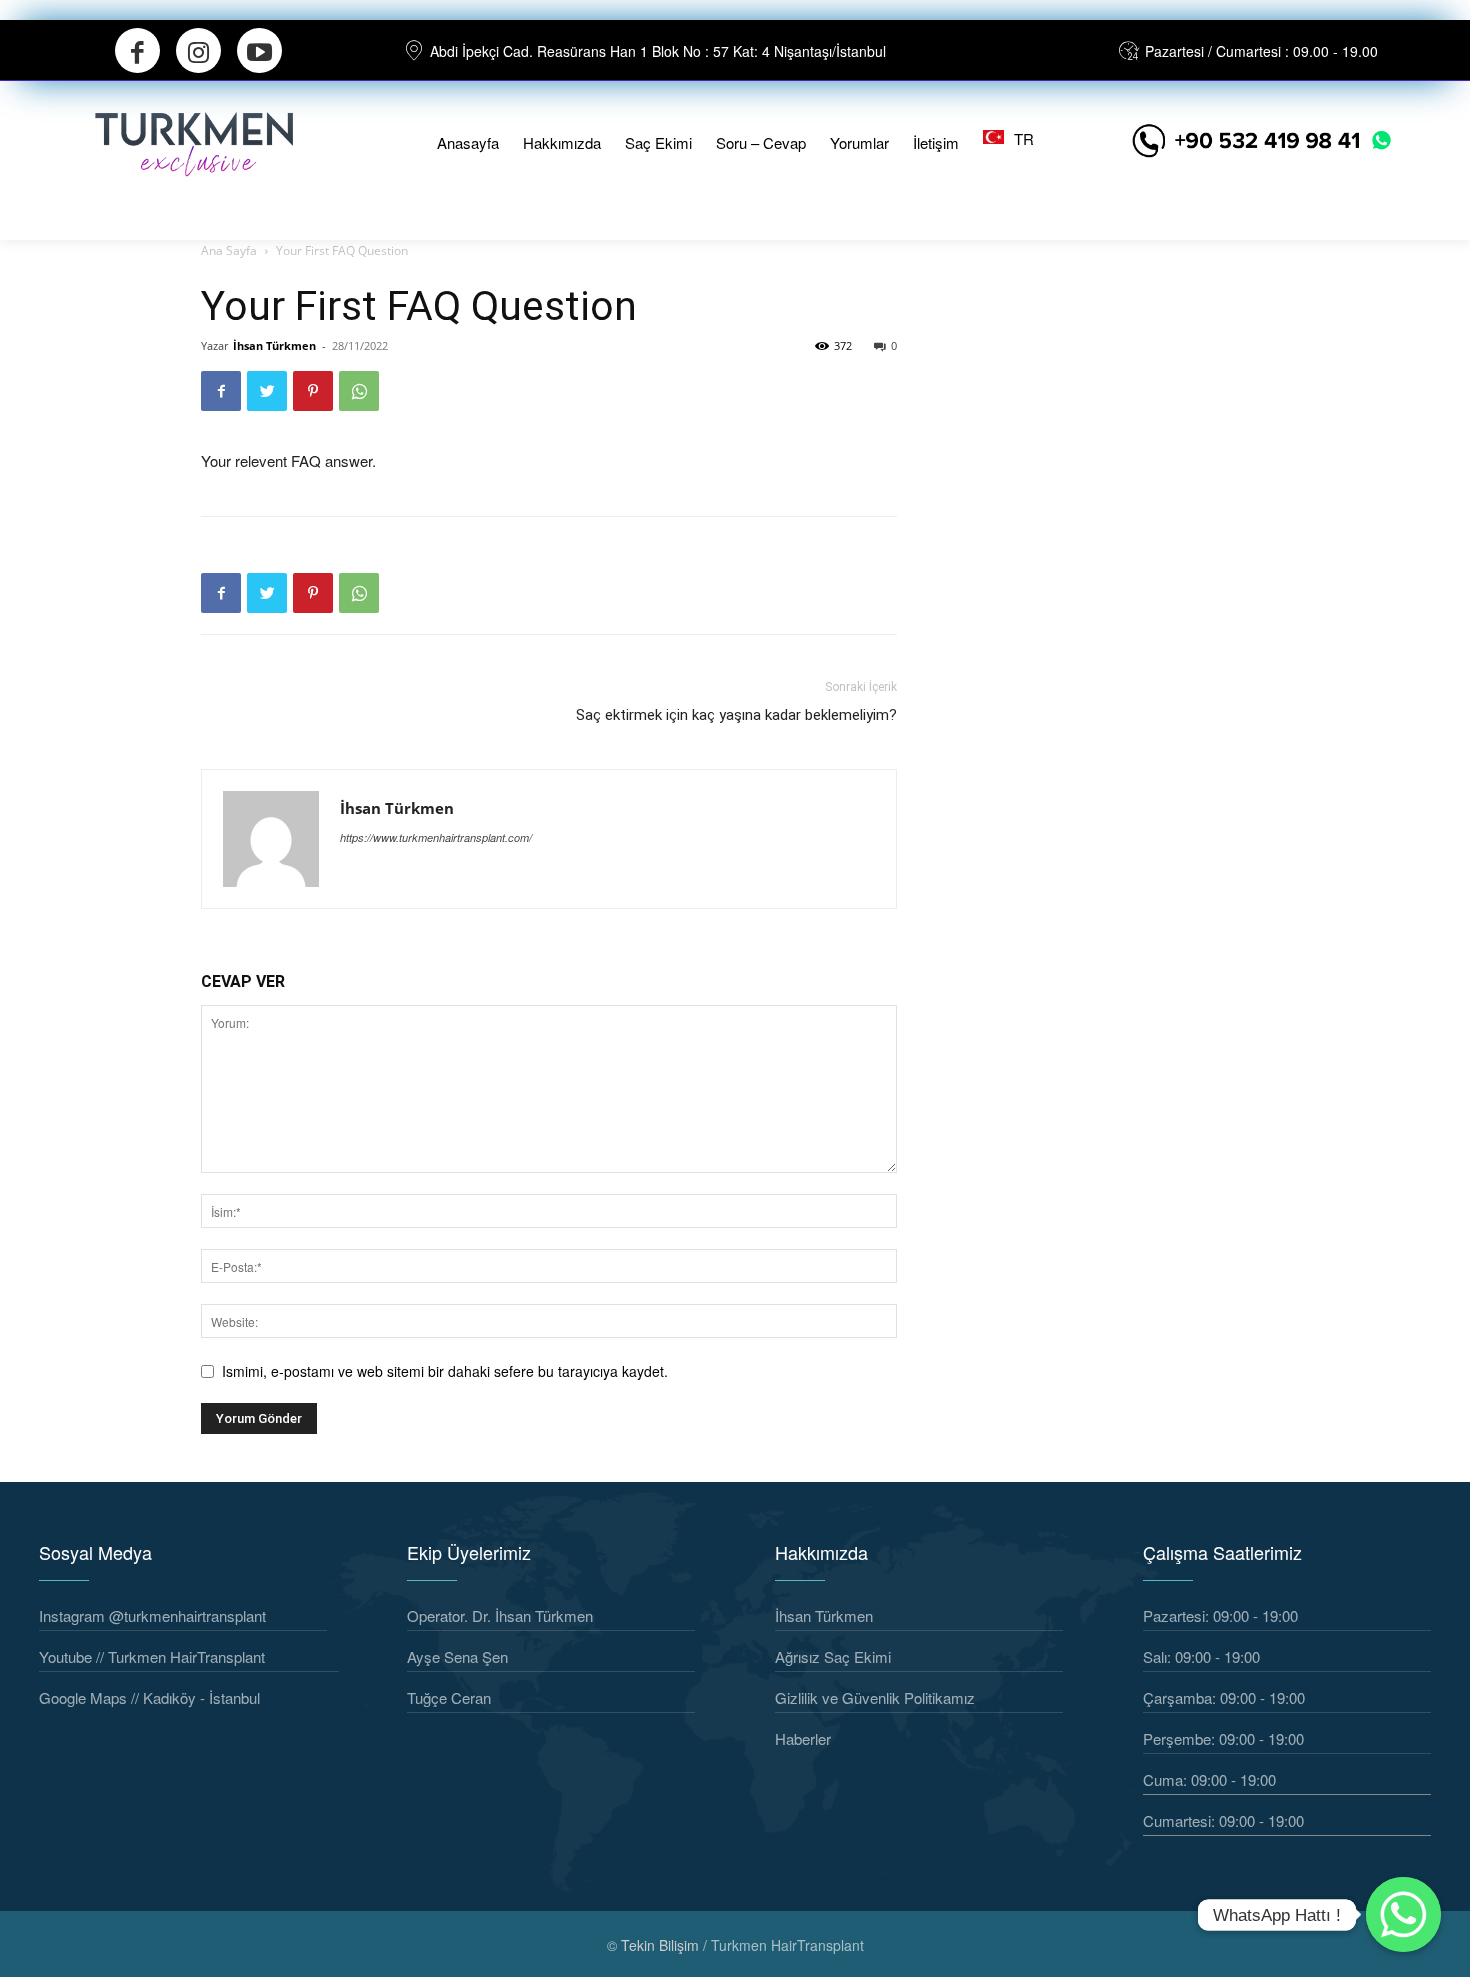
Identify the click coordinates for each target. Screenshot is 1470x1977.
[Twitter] (267, 391)
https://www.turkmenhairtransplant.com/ (436, 837)
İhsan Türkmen (274, 345)
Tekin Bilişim (660, 1945)
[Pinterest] (313, 391)
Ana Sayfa (229, 250)
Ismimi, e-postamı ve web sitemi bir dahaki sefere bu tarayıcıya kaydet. (445, 1371)
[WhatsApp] (359, 391)
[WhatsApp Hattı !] (1403, 1914)
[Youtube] (259, 50)
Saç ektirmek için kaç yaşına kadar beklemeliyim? (736, 715)
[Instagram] (198, 50)
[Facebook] (137, 50)
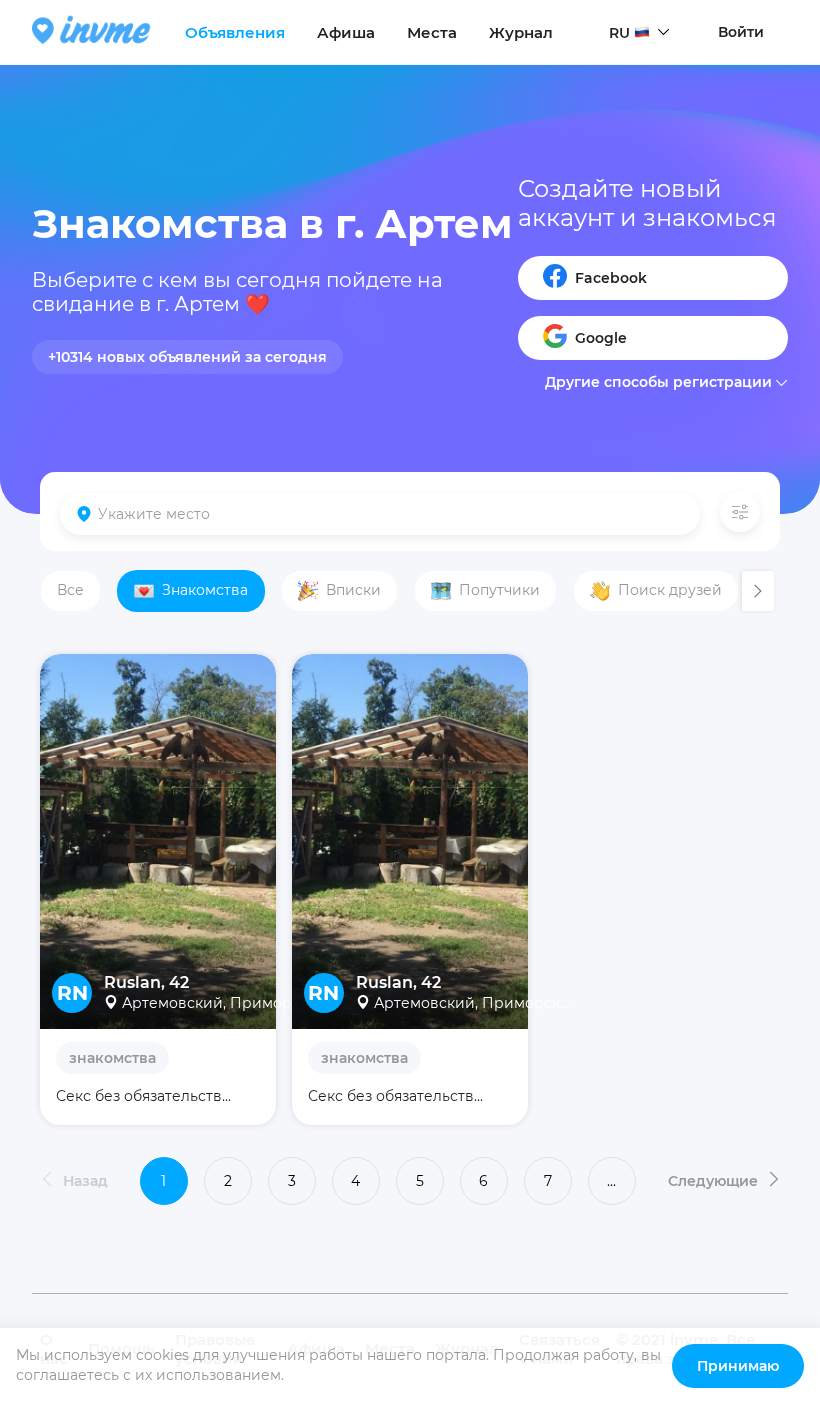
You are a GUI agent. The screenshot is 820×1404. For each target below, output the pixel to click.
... (611, 1181)
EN (619, 71)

▬▬▬▬▬▬

== ASSIGNMENT ==
The answer is the run of lines from the one with "[WhatsApp Hattı !] (1403, 1914)" through the final line of the data, copied exactly, and nothing else; no pictures.

== YOUR SOLUTION ==
[WhatsApp Hattı !] (1403, 1914)
[Youtube] (259, 50)
Saç ektirmek için kaç yaşına kadar beklemeliyim? (736, 715)
[Instagram] (198, 50)
[Facebook] (137, 50)
You are a GUI agent. The screenshot is 820×1404. For each target below, output the pixel to click.
... (611, 1181)
EN (619, 71)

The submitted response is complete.